● **Work request**
Word for word, copy out the data below, omitting pictures.

-- Information follows --

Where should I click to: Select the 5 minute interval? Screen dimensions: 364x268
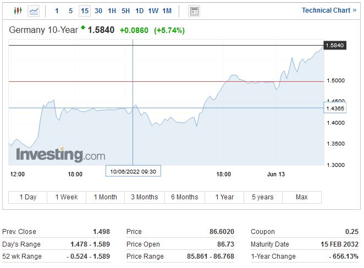click(70, 10)
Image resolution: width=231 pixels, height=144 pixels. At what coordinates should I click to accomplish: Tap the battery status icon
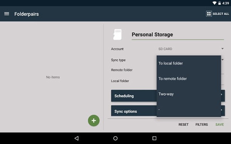tap(219, 3)
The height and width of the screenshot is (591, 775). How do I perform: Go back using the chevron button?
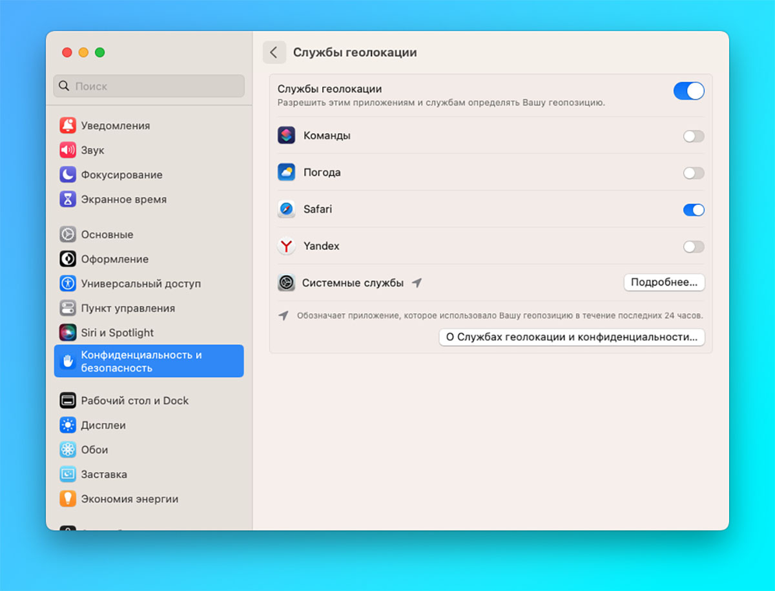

-- Information concluded --

● **Answer to this exercise**
Where should I click to: Select the 5 minute interval? Screen dimensions: 364x268
click(70, 10)
Image resolution: width=231 pixels, height=144 pixels. At what coordinates should I click to accomplish: Tap the battery status icon
tap(219, 3)
The height and width of the screenshot is (591, 775). How do I perform: Go back using the chevron button?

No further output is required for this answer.